Главная страница


ru.linux

 
 - RU.LINUX ---------------------------------------------------------------------
 From : Sergey Lentsov                       2:4615/71.10   22 Mar 2001  18:11:10
 To : All
 Subject : URL: http://lwn.net/2001/0322/kernel.php3
 -------------------------------------------------------------------------------- 
 
    [1][LWN Logo] 
    
                                [2]Click Here 
    [LWN.net]
    
    Sections:
     [3]Main page
     [4]Security
     Kernel
     [5]Distributions
     [6]On the Desktop
     [7]Development
     [8]Commerce
     [9]Linux in the news
     [10]Announcements
     [11]Linux History
     [12]Letters
    [13]All in one big page
    
    See also: [14]last week's Kernel page.
    
 Kernel development
 
    The current kernel release is still 2.4.2. The current prepatch is
    2.4.3pre6, released early in the morning on March 21. The [15]patch
    log file is, as of this writing, only updated to 2.4.3pre5, however.
    
    No 2.2.19 prepatches have been released this week.
    
    Changing the memory map semaphore. One of the changes that is now in
    the 2.4.3 prepatch is a new memory map locking scheme implemented by
    Rik van Riel. The memory map semaphore controls access to the various
    virtual memory areas and page tables used by a process; it is intended
    to keep concurrent activities, such as page faults, memory map
    changes, and informational queries from stepping on each other. It is
    a fundamental part of how the virtual memory system works.
    
    It also, seemingly, is a performance problem. For example programs
    that use the /proc interface to get process information can find
    themselves blocked for long periods of time. Page faults, too, can be
    slowed down, even when they occur in different places and should not
    conflict with each other. Multi-threaded programs, such as the MySQL
    server or Apache 2.0, are restricted to handling just one page fault
    at a time across the whole set of threads. In some cases, this
    restriction can lead to very poor performance.
    
    Rik's change is to turn the memory map semaphore into a variant known
    as a reader-writer semaphore (or R/W semaphore). These semaphores
    allow multiple threads to access a common data structure
    simultaneously, as long as none of them make any changes. Once
    somebody needs to change things, it must wait until all of the readers
    have finished their business, then lock them out for the duration of
    the change.
    
    An R/W semaphore suits this situation well, since both the /proc and
    page fault cases do not actually need to change the memory map. With
    the change applied, the system can do more things simultaneously. Even
    on uniprocessor systems, things will work better, since work need not
    wait for the resolution of a page fault, which can involve disk
    activity.
    
    It's also a relatively fundamental and scary change for a stable
    kernel release. Even Linus, while [16]accepting the change, is a
    little nervous about it:
    
      I'm applying this to my tree - I'm not exactly comfortable with
      this during the 2.4.x timeframe, but at the same time I'm even less
      comfortable with the current alternative, which is to make the
      regular semaphores fairer (we tried it once, and the implementation
      had problems, I'm not going to try that again during 2.4.x).
      
    The patch also, [17]as of 2.4.3pre5, "has only been tested on i386
    without PAE, and is known to break other architectures." There have
    been some good reports, though, on the performance effects of this
    patch. But it may mean that the real 2.4.3 will not be out for a while
    yet, since Linus will want to give it some time to stabilize and prove
    that everything works.
    
    Global kernel analysis. Dawson Engler, at Stanford, has put together
    an extension to the gcc compiler which allows it to perform detailed,
    global analysis of a body of code and point out a number of possible
    bugs. Over the last week, he and his students have been posting the
    results of this work. They have found some impressive things,
    including:
      * Places where pointers are interpreted as user-space addresses
        (i.e. they are passed to a function like copy_to_user), but where
        the same pointer is also dereferenced directly ([18]nine cases).

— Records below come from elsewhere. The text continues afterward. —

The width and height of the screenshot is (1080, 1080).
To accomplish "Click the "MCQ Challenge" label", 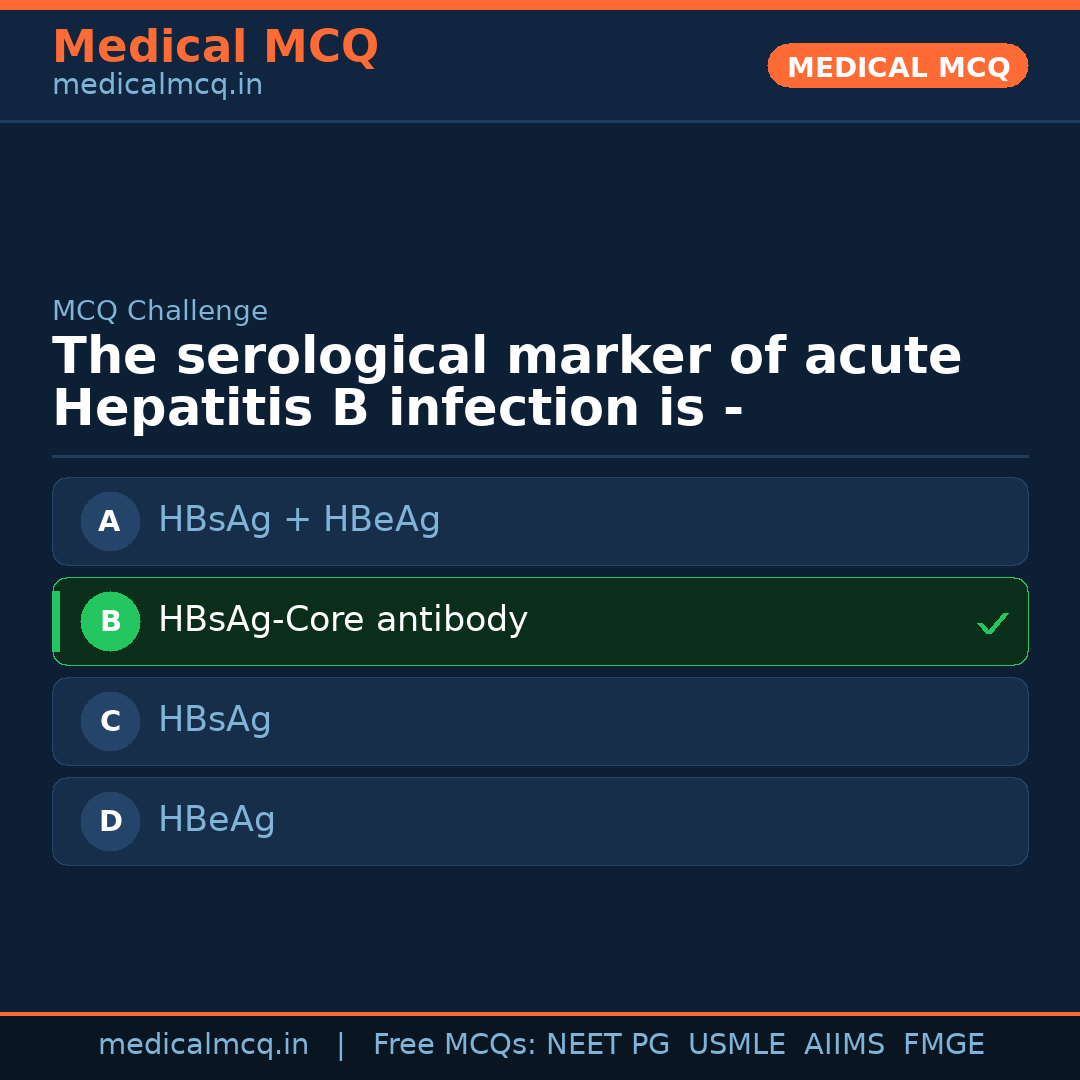I will 160,311.
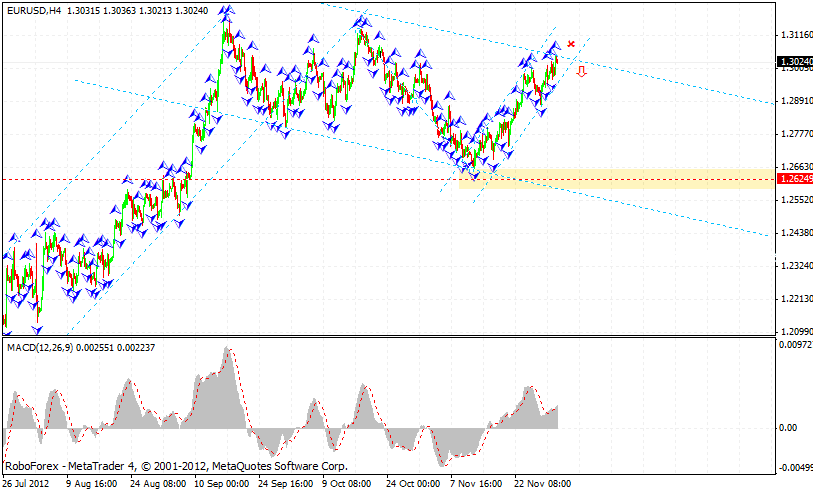
Task: Select the 22 Nov 08:00 time label
Action: pyautogui.click(x=541, y=481)
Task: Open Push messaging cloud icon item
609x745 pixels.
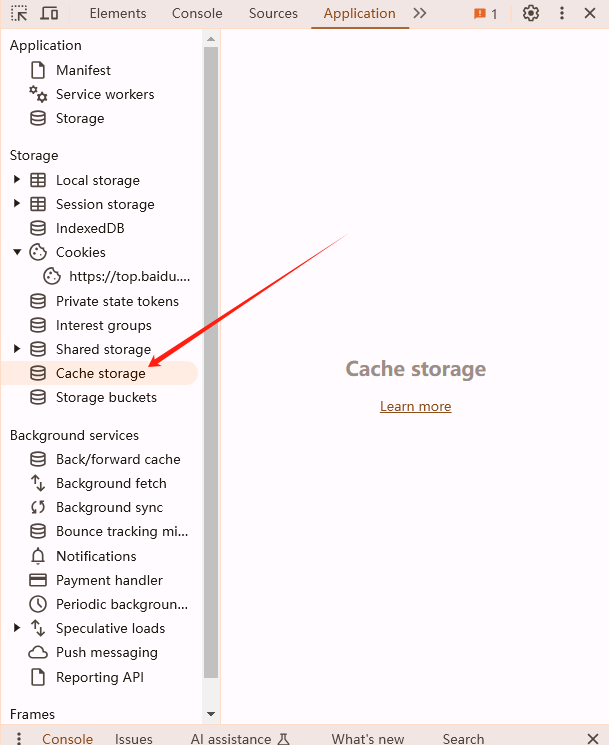Action: (38, 652)
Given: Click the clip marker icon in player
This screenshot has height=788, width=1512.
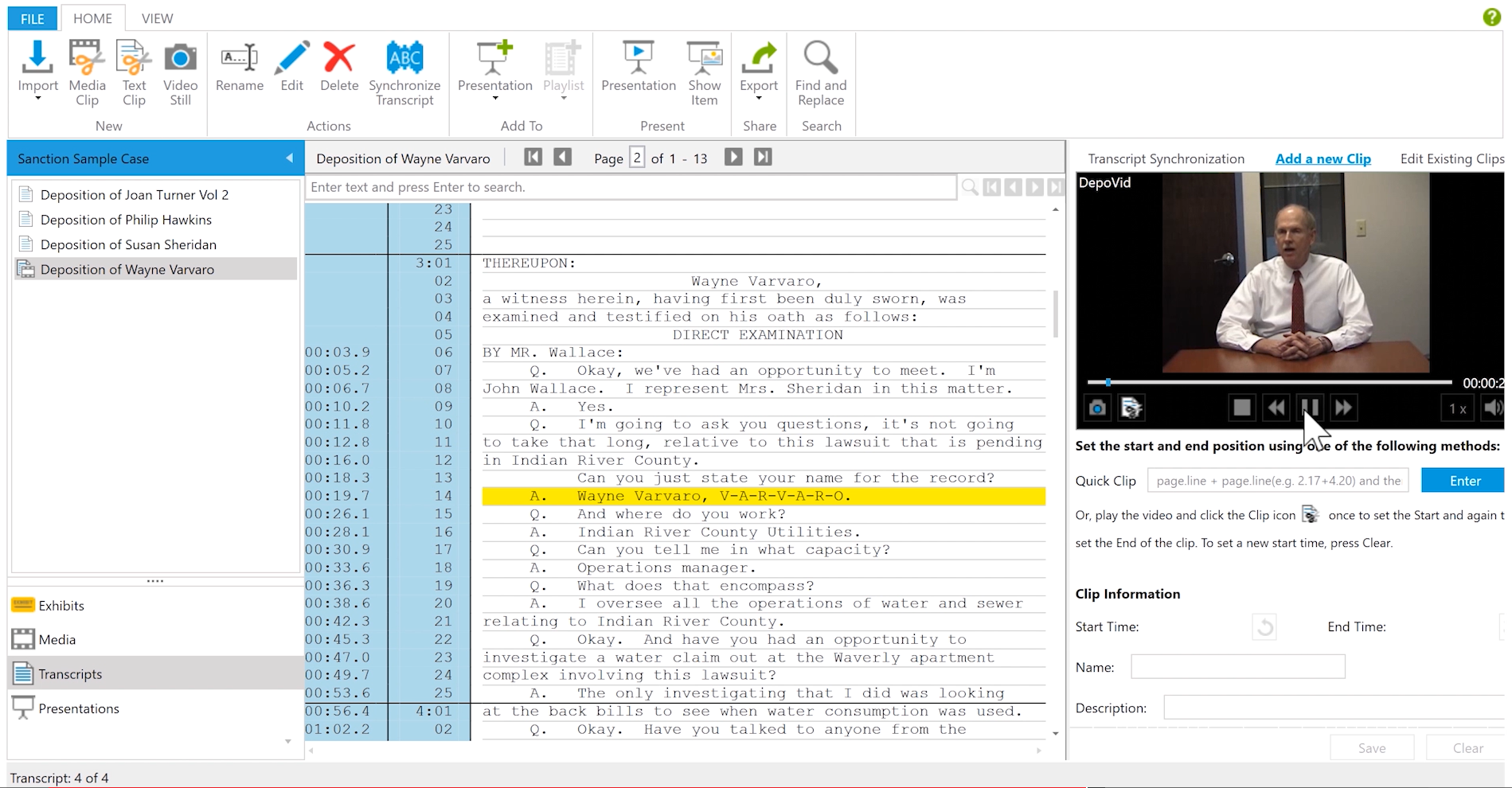Looking at the screenshot, I should (x=1131, y=408).
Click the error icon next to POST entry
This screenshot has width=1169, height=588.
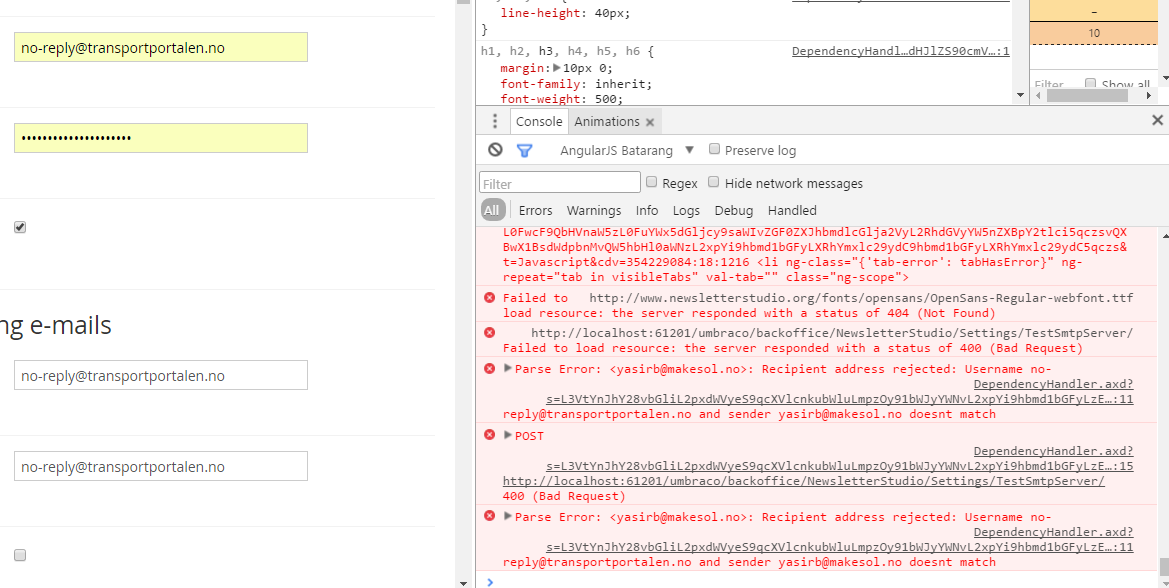pyautogui.click(x=489, y=434)
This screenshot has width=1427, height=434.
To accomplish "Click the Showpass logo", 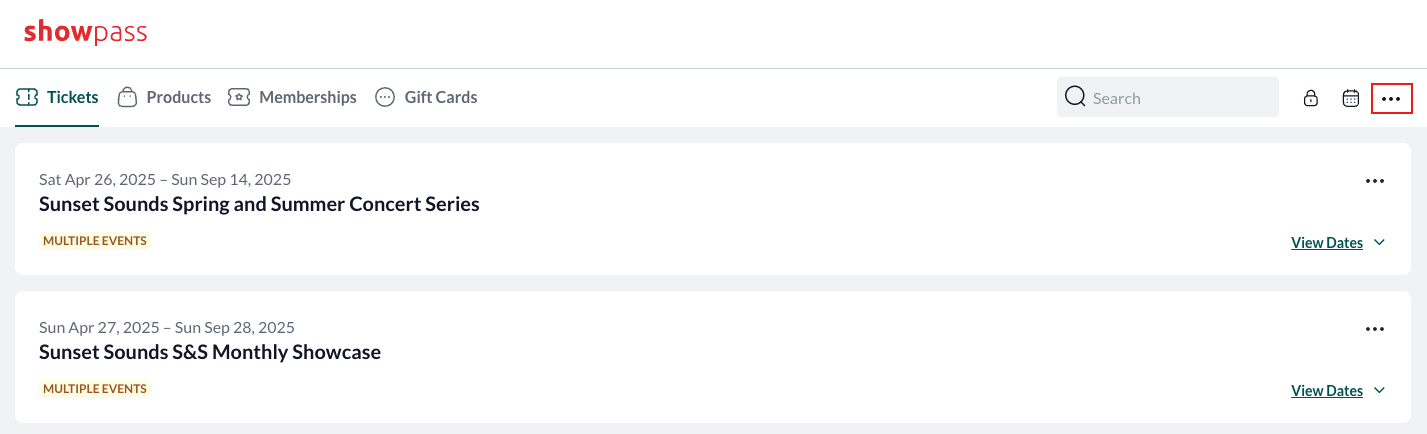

        Kernel code running in process context can generally get away with
        that sort of reference, but it's risky for a few reasons. The
        user-space address may not be valid (or the page could have been
        swapped out since the kernel last checked), and there are security
        implications as well.
      * Large variables on the kernel stack ([19]22 cases, plus [20]a few
        more when devfs is used). The kernel stack is limited in size, and
        putting large variables there risks overflowing the allocated
        space.
      * Various locking bugs ([21]16 cases). These include paths that
        could take out a lock and forget to unlock it, and potential
        misuse of the processor state flags.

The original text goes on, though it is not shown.